W zielonogórskim oknie życia Caritas 4 stycznia pozostawiono miesięcznego chłopca.

Dziecko zostało znalezione w działającym od 2009 roku oknie życia przy ośrodku, prowadzonym przez siostry elżbietanki. Chłopiec, zgodnie z procedurami, trafi od do szpitala, a następnie do pogotowia rodzinnego, gdzie rozpocznie się proces adopcyjny.

Okno życia, jak wyjaśnia na swoim facebookowym profilu Caritas Diecezji Zielonogórsko-Gorzowskiej, to „miejsce gdzie matki mogą zostawić swoje nowonarodzone dzieci, którymi z różnych przyczyn nie mogą się zaopiekować”.

Dziecko trafia w bezpieczne miejsce, nikt z otoczenia matki nie musi o tym wiedzieć.

„Okno otwiera się z zewnątrz.
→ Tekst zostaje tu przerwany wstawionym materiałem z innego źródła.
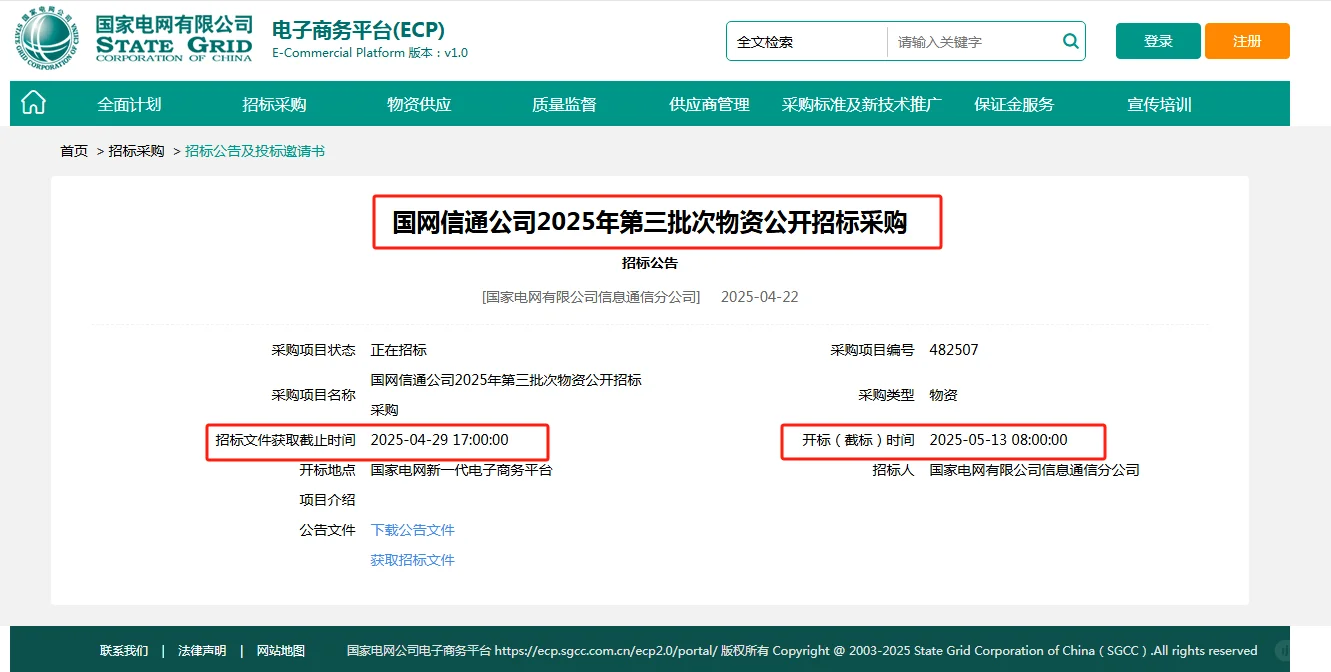Go to 首页 via breadcrumb link
The width and height of the screenshot is (1331, 672).
pos(72,150)
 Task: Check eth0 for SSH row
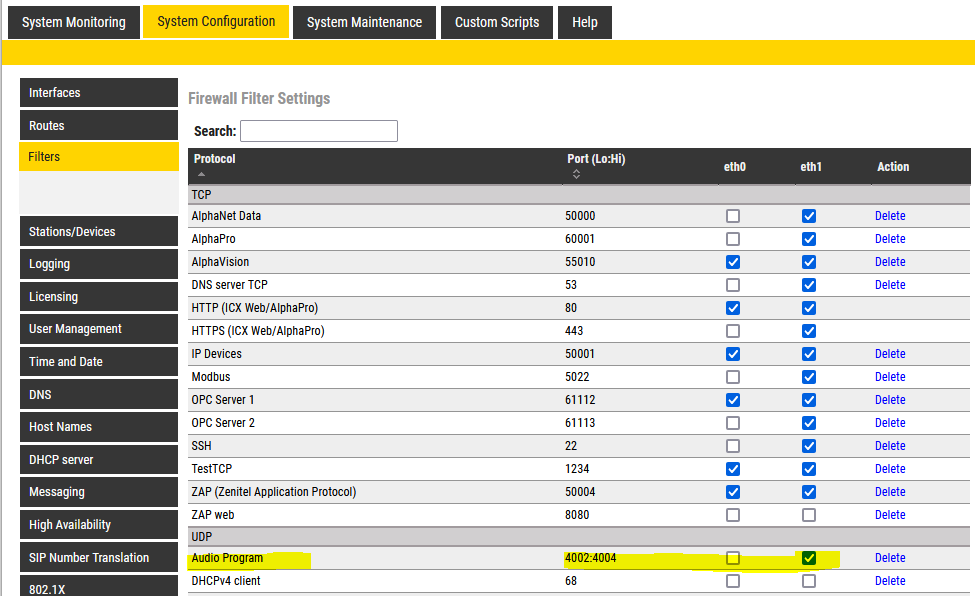coord(733,446)
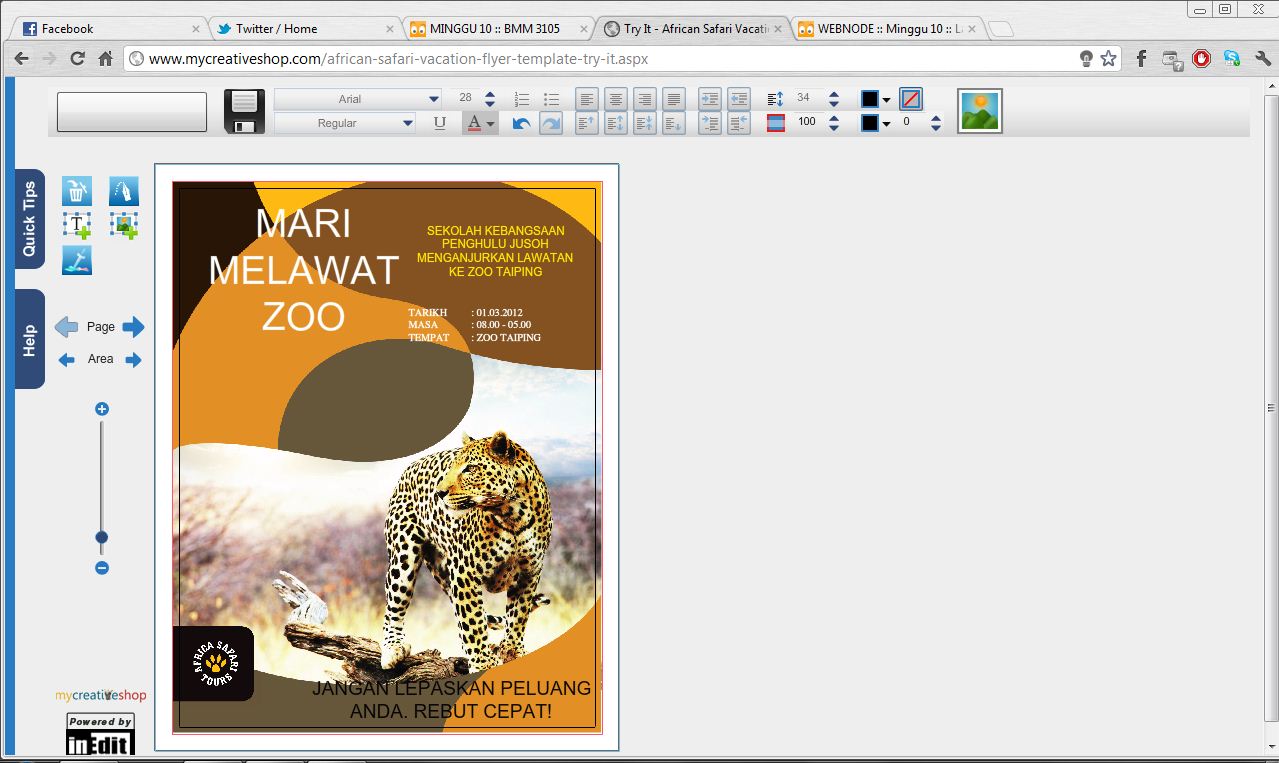Viewport: 1279px width, 763px height.
Task: Toggle the no-fill red slash box
Action: (910, 99)
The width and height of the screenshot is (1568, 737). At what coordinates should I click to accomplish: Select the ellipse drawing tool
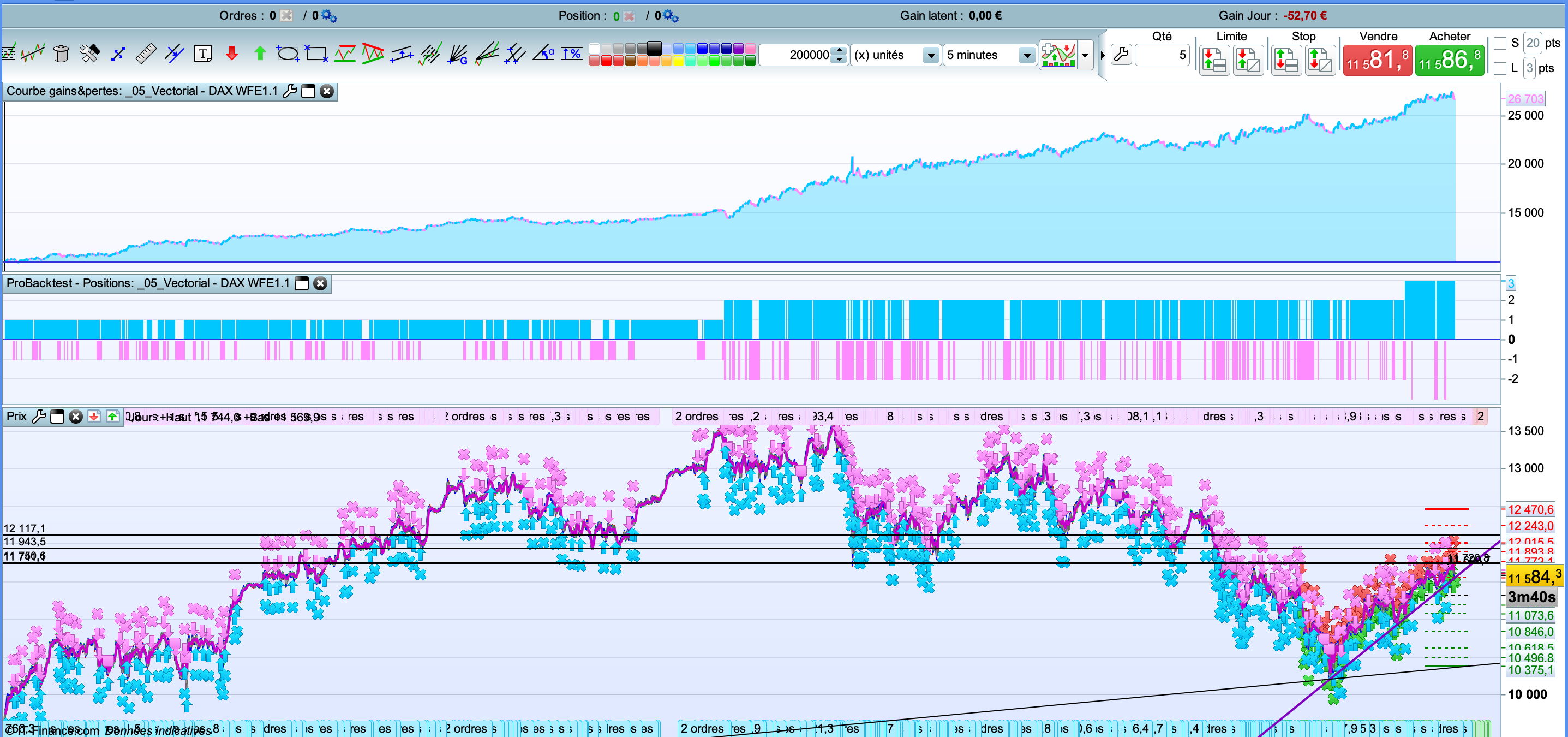point(288,54)
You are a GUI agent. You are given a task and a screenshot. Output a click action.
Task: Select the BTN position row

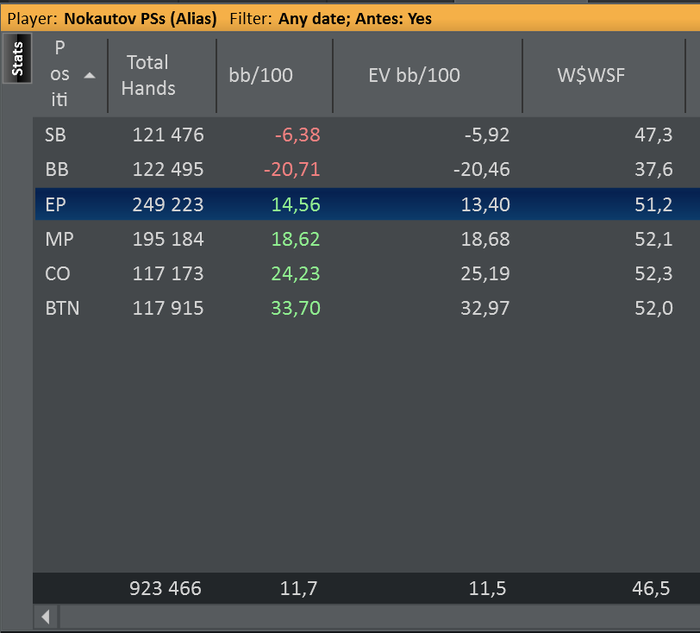click(x=62, y=309)
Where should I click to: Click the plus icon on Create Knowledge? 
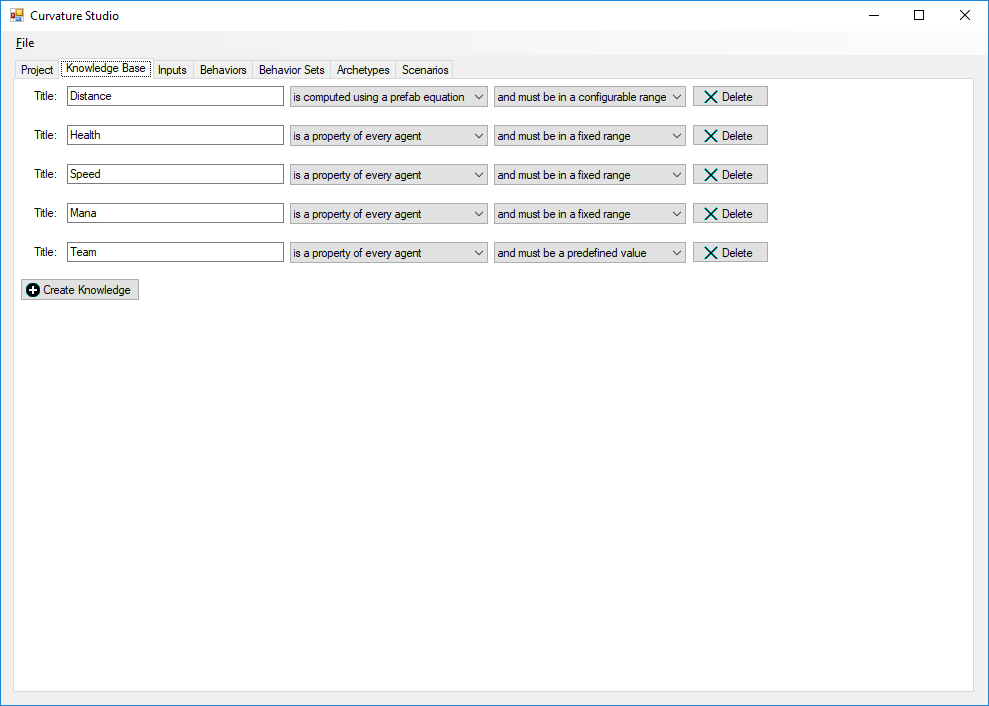click(x=32, y=289)
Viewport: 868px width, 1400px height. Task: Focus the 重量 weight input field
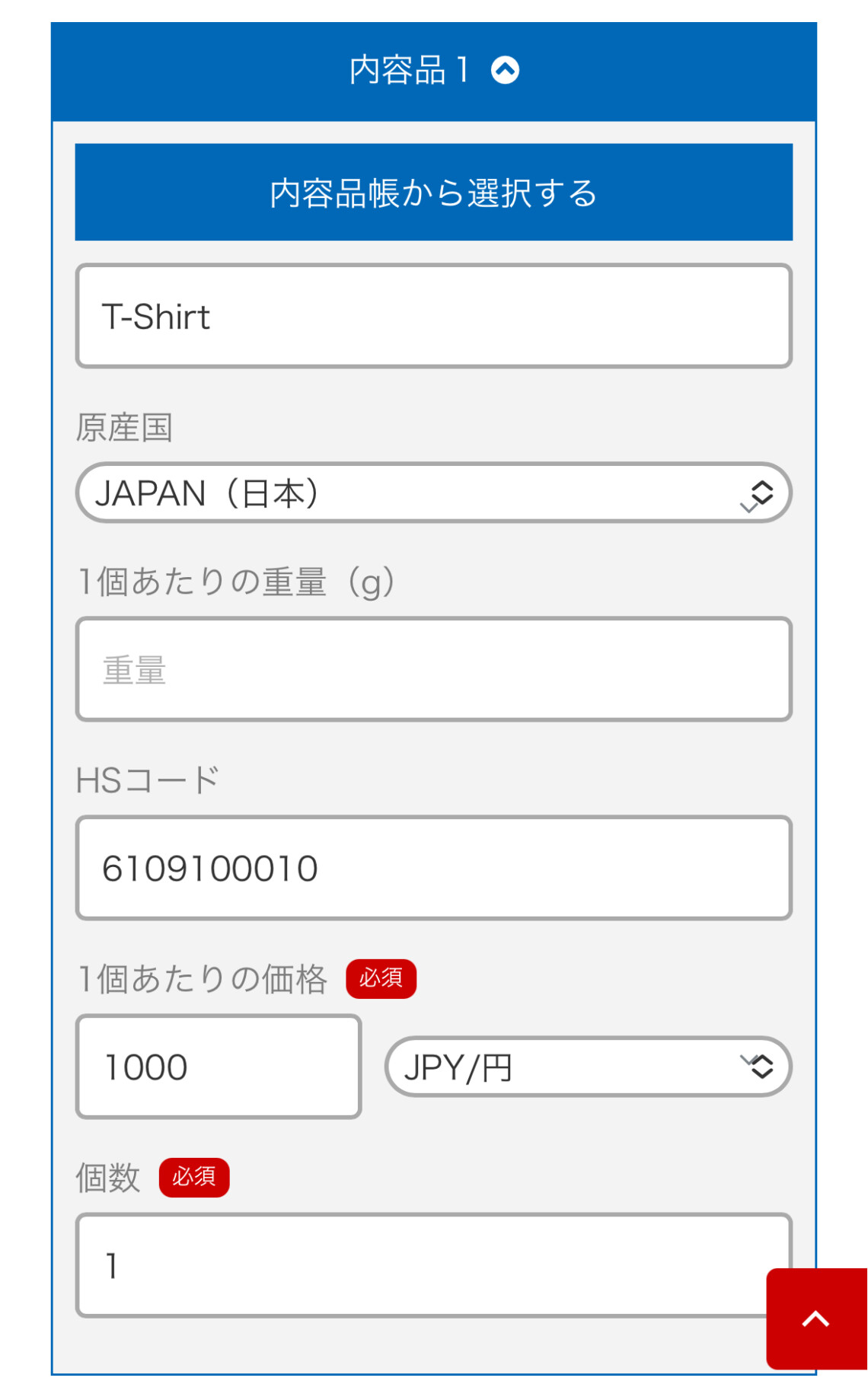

Matka zostawia dziecko w małym łóżeczku, na ogrzewanym parapecie. Po dwóch minutach włącza się alarm słyszany tylko w budynku, i siostry/ pracownicy ośrodka odbierają noworodka. Kobieta ma czas, żeby bezpiecznie odejść i zachować anonimowość. W pomieszczeniu znajduje się tzw. „ciepłe gniazdko”, w którym dziecko czeka na przyjazd karetki z lekarzem” – opisuje Caritas.

W diecezji zielonogórsko-gorzowskiej działają cztery okna życia – w Zielonej Górze przy ośrodku prowadzonym przez elżbietanki, w Gorzowie Wielkopolskim w domu Sióstr Jezusa Miłosiernego, w Żarach przy 105. Kresowym Szpitalu Wojskowym oraz w Głowie przy szpitalu powiatowym.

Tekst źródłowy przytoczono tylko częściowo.